Hercules Revived

April 10, 2017

Here’s a review from my Leicester Mercury column of a rather nice country pub out near Market Bosworth. We went midweek and it was doing good business – I suspect it’s one that many people could usefully bear in mind for Sunday lunch too:


Hercules Revived
Main Street
Sutton Cheney

01455 699336

It’s been a while since we’ve been out to the West of the county to report on good places to eat. They do seem a bit harder to ferret out than in some other parts of Leicestershire and Rutland.

There are though some lovely old villages which seem to be calling out for great dining pubs. It’s good to report that Sutton Cheney is one of those villages and that Hercules Revived is one of those pubs.


I’ve a memory of stopping off for a pint here a decade or so back and thinking it a nice enough old village pub. Back then it was just The Hercules – named after a celebrated racehorse in the 18th century owned by the Dixies, the owners of nearby Bosworth Hall until, ironically, losses on the geegees caused the spendthrift 11th baronet Sir Beaumont Dixie to sell up.
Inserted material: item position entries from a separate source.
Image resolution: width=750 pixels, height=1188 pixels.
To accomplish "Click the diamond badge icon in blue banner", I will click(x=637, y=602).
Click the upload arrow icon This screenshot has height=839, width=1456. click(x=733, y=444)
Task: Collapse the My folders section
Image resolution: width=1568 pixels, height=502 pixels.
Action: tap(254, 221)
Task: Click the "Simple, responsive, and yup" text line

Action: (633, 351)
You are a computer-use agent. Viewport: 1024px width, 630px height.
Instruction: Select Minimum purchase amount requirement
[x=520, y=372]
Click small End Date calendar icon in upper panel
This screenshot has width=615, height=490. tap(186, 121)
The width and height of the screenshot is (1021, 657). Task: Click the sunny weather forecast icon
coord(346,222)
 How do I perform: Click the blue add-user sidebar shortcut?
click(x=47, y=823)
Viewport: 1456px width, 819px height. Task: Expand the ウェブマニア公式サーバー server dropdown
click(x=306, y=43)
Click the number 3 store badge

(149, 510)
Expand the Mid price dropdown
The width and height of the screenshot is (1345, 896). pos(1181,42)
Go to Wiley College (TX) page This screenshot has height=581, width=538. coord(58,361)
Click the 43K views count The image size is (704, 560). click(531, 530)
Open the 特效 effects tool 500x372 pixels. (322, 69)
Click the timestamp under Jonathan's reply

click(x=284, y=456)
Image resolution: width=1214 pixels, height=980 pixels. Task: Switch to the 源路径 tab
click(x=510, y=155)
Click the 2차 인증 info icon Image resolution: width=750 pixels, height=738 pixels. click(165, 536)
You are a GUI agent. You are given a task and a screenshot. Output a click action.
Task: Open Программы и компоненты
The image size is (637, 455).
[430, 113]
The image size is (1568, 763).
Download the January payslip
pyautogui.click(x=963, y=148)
Hercules Revived opened its doors in December 2012 after a total refurbishment that retains a smart but cosy country pub environment downstairs and an upstairs restaurant which has a suite of stylish rooms for small and large groups. The pub has a good selection of local and regional cask ales, bottled craft beers and rare gins and the food offers a broad choice of menus over the week from full à la carte to lunchtime sandwiches, good value Monday and Tuesday night set menus, comfort and retro food nights and one-off special events such as a six-course beer-matched menu.

The main evening menu, like virtually all such pubs, offers it collection of staples – fish and chips, burger, steak and a penne arrabiata for the veggies. Looking at other tables, these seem to be well done but we were after more interesting fare. I started with a leek brulée, a savoury custard with a parmesan crust and served with two sizeable slices of lightly smoked applewood cheddar and grapes. The smooth bruleé was an excellent vehicle for the sweet flavour of leeks, though I would have liked more of the excellent wholemeal crostini – it worked best when the creamy leek was combined with crunchiness of the bread. Leek and cheese are of course a champion flavour match and while I suspect not everyone would warm to the texture, there was no doubt that the dish delivered on freshness and flavour.

We also had a terrific haddock fishcake – round and fat, lightly crumbed – served with lemon and pepper mayonnaise and surrounded by fresh prawns and a tomato concasse. Nicely made and elegantly presented, it tasted great and gave a sense that there was experience, skill and good judgment in the kitchen.

Mains were both substantial meaty feasts but also showed culinary intelligence. My duck breast at first seemed not quite pink enough for my preferences but on investigation it was moist and flavoursome and I wouldn’t have changed it. Coming with it was a delicious little shepherds pie made from leg meat which – in a slightly larger form – would have made a great comfort food lunch on its own. It was advertised as having a redcurrant jus, but that suggests simple meat juices and this was more of an epic sauce – thick, fruity and intense. Not subtle, but I really liked it.

Slow-braised belly of pork, a staple dish of your country dining pub but which can be deadly dull, was first-rate. A man-sized tranche of meat had a nice crusty outside and softly yielding inner, and there was much more porky goodness on the plate – a loose-textured honey-roasted sausage, a satisfying wedge of crackling and a pile of mash with faggot distributed through it. Apple sauce, wholegrain mustard and another rich, glossy sauce completed this unashamedly hearty dish which still had an elegance about it.

Wines are clearly an enthusiasm here with monthly tasting events designed to widen horizons of regulars and the list, while not huge, looks well chosen. There are tempting Meursaults and Barolos for those able to push the boat out, as well as around a dozen more humble bottles available by the glass. Our Argentinian malbec was excellent.

For desert passionfruit cheesecake was light, well-made and with neat slices of sweet, ripe mango and refreshing raspberry sorbet the plate was another goodlooking one. An individual dark chocolate tart needed finer pastry but with a rich ganache, a dab of salted caramel, peanuts and white chocolate ice-cream it was still polished off with a smile.

This independent pub is offering self-confident, highly competent pub restaurant food. It may not be at the very first rank of the region’s restaurants but under head chef Glyn Windross Hercules Revived is stretching out a lead over its competitors.